Data to use:

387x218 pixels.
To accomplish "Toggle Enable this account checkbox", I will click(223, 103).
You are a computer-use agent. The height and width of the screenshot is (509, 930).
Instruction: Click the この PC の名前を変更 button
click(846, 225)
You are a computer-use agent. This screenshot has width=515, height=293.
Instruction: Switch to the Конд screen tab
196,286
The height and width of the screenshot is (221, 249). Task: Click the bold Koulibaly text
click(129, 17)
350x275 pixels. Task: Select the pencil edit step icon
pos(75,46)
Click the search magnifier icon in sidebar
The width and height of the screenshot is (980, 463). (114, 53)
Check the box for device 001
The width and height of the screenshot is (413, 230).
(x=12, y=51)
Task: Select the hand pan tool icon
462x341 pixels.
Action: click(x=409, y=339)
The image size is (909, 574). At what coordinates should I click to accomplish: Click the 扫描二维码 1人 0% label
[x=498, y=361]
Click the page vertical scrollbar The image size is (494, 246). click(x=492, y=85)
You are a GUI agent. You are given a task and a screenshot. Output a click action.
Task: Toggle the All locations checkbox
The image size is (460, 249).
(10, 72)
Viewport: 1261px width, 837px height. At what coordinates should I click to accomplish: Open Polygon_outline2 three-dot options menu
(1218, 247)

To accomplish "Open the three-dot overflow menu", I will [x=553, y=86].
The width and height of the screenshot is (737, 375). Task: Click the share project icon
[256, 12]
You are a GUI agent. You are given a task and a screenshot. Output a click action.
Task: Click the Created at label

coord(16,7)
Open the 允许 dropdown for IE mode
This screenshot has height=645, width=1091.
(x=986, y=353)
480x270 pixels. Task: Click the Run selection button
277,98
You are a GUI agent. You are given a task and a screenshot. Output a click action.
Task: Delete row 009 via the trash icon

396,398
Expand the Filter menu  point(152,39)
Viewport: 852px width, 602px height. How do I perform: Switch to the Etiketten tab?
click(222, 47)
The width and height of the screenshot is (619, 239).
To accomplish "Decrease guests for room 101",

How to complete this task: Beginning with the line that contains "You are a computer-use agent. The", quote each line exactly through the last line of the entries above, and nothing beyond them.

Completed task:
You are a computer-use agent. The height and width of the screenshot is (509, 930).
Instruction: Click the この PC の名前を変更 button
click(846, 225)
You are a computer-use agent. This screenshot has width=515, height=293.
Instruction: Switch to the Конд screen tab
196,286
The height and width of the screenshot is (221, 249). Task: Click the bold Koulibaly text
click(129, 17)
350x275 pixels. Task: Select the pencil edit step icon
pos(75,46)
Click the search magnifier icon in sidebar
The width and height of the screenshot is (980, 463). (114, 53)
Check the box for device 001
The width and height of the screenshot is (413, 230).
(x=12, y=51)
Task: Select the hand pan tool icon
462x341 pixels.
Action: click(x=409, y=339)
The image size is (909, 574). At what coordinates should I click to accomplish: Click the 扫描二维码 1人 0% label
[x=498, y=361]
Click the page vertical scrollbar The image size is (494, 246). click(x=492, y=85)
You are a GUI agent. You are given a task and a screenshot. Output a click action.
Task: Toggle the All locations checkbox
The image size is (460, 249).
(10, 72)
Viewport: 1261px width, 837px height. At what coordinates should I click to accomplish: Open Polygon_outline2 three-dot options menu
(1218, 247)

To accomplish "Open the three-dot overflow menu", I will [x=553, y=86].
The width and height of the screenshot is (737, 375). Task: Click the share project icon
[256, 12]
You are a GUI agent. You are given a task and a screenshot. Output a click action.
Task: Click the Created at label

coord(16,7)
Open the 允许 dropdown for IE mode
This screenshot has height=645, width=1091.
(x=986, y=353)
480x270 pixels. Task: Click the Run selection button
277,98
You are a GUI agent. You are given a task and a screenshot. Output a click action.
Task: Delete row 009 via the trash icon

396,398
Expand the Filter menu  point(152,39)
Viewport: 852px width, 602px height. How do I perform: Switch to the Etiketten tab?
click(222, 47)
The width and height of the screenshot is (619, 239).
To accomplish "Decrease guests for room 101",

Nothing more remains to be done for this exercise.